Abstract

Introduction: Death, Fire, and Wizards EDITH WHARTON: In reality they all lived in a kind of hieroglyphic world, where the real thing was never said or done or even thought, but only represented by a set of arbitrary signs. The Age of Innocence (1920) WILL ROGERS (on the death of Florenz Ziegfeld): To have been the master amusement provider of your generation, surely a life’s work has been accomplished. The Autobiography of Will Rogers (1935) VACHEL LINDSAY: …the wizards should rule, and the realists should serve them. The Art of the Moving Picture (1915). Inside and Outside Of the Playhouse The period of American theatrical entertainment to be surveyed here covers approximately three-quarters of a century, beginning in 1870 – though I will actually reach back to 1865 as my starting point – and ending in 1945. It is a rich, complex era of theatrical developments and transformations.
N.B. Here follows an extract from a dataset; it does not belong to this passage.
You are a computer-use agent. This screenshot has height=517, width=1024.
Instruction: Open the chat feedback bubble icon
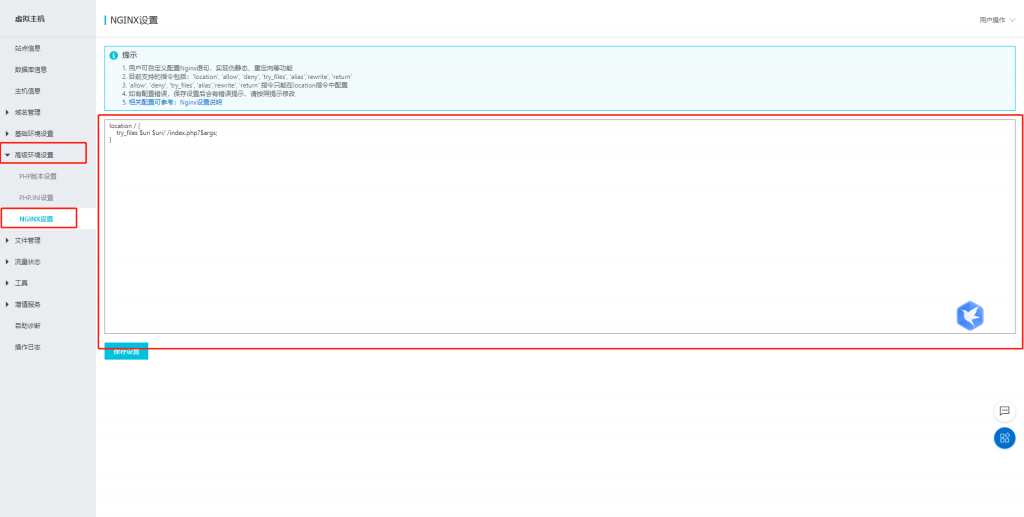tap(1004, 411)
During these decades American entertainment became one of the largest industries in the country, encompassing not only dramatic performances and musical theatre (from revues to opera) but also minstrelsy, vaudeville, amusement arcades and parks, circuses, and the new media of film and radio. In this chapter some of the defining traits of this broad array of entertainment will be outlined, and American theatre will be situated within the context of American cultural history (the political, economic, social, moral, and artistic aspects of the time). The events and conditions of the period serve as both a catalogue of the defining traits of American life and a measure of the theatre’s accomplishments. Typically, when dividing history into epochs, the beginning and the end of a period are identified by means of major events, including decisive wars and the deaths of important people. In the case of American history between 1865 and 1945, the deaths of two presidents, Abraham Lincoln and Franklin Delano Roosevelt, coincide with the culmination of two major wars and thus provide convenient and fitting period markers. The deaths also serve as points of transition between what has been and what will be, momentary gaps in the march of history.